▸ **Aim of the exercise**: What is the number of lines in the listing that contain "group"? Give that number only.

▸ **Listed entries**:
- Opening Delimiter -
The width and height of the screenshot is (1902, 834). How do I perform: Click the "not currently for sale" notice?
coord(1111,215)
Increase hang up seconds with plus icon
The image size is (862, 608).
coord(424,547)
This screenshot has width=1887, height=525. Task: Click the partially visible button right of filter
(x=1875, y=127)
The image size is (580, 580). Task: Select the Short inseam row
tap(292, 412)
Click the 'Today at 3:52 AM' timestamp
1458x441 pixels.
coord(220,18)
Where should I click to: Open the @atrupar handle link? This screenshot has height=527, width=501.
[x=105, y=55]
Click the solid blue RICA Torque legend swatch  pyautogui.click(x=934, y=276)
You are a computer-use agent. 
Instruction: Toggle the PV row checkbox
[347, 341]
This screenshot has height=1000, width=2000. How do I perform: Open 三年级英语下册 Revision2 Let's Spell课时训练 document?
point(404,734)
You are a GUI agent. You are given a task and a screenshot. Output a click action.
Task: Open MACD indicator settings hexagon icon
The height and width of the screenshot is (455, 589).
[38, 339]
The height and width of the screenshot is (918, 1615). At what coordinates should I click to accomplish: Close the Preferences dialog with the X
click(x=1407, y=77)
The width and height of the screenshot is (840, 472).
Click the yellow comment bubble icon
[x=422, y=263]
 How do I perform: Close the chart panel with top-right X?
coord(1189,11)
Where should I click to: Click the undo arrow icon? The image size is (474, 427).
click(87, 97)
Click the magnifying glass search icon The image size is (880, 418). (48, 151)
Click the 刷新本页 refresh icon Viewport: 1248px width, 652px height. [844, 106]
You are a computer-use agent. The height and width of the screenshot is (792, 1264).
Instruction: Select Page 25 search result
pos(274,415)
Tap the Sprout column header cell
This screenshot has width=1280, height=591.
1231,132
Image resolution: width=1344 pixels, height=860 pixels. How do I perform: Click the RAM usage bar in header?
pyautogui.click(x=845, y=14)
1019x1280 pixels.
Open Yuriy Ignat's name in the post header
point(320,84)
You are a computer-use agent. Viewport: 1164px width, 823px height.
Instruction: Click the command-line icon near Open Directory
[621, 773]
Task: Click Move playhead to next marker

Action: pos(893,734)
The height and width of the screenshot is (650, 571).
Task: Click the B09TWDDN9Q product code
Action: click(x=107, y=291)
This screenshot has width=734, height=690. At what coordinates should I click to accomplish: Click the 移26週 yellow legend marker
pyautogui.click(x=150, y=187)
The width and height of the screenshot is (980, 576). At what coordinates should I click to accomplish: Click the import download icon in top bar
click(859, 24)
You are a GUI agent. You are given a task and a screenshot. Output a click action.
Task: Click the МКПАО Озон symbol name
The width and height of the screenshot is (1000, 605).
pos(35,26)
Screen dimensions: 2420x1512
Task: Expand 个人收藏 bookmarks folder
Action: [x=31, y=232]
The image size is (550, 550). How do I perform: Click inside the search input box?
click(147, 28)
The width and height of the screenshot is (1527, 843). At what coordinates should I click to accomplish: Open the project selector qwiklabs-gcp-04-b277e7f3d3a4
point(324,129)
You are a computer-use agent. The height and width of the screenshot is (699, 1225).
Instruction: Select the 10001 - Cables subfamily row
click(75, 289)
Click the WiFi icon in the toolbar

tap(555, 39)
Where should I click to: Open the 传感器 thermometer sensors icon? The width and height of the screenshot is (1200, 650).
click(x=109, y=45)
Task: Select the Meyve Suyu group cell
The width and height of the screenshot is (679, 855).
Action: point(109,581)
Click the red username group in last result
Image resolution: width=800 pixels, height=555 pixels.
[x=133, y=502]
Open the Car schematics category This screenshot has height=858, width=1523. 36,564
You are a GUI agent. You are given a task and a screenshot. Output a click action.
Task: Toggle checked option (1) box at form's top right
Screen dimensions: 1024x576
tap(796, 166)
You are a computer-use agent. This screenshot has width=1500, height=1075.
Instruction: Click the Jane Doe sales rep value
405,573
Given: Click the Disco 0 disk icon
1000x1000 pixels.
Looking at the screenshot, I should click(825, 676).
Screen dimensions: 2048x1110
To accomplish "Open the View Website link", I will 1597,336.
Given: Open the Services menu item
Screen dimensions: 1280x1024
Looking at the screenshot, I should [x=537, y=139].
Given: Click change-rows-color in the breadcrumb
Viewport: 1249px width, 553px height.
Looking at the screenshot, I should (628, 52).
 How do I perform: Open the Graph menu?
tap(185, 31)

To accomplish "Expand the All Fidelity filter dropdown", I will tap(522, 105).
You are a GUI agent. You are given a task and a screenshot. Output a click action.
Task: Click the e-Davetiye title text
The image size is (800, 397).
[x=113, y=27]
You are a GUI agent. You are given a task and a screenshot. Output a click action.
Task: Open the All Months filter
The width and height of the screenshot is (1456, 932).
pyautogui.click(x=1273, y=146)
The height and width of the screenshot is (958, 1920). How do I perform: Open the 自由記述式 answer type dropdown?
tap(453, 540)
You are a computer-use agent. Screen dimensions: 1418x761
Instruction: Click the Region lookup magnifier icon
- Closing Delimiter -
▸ **Your response**: 2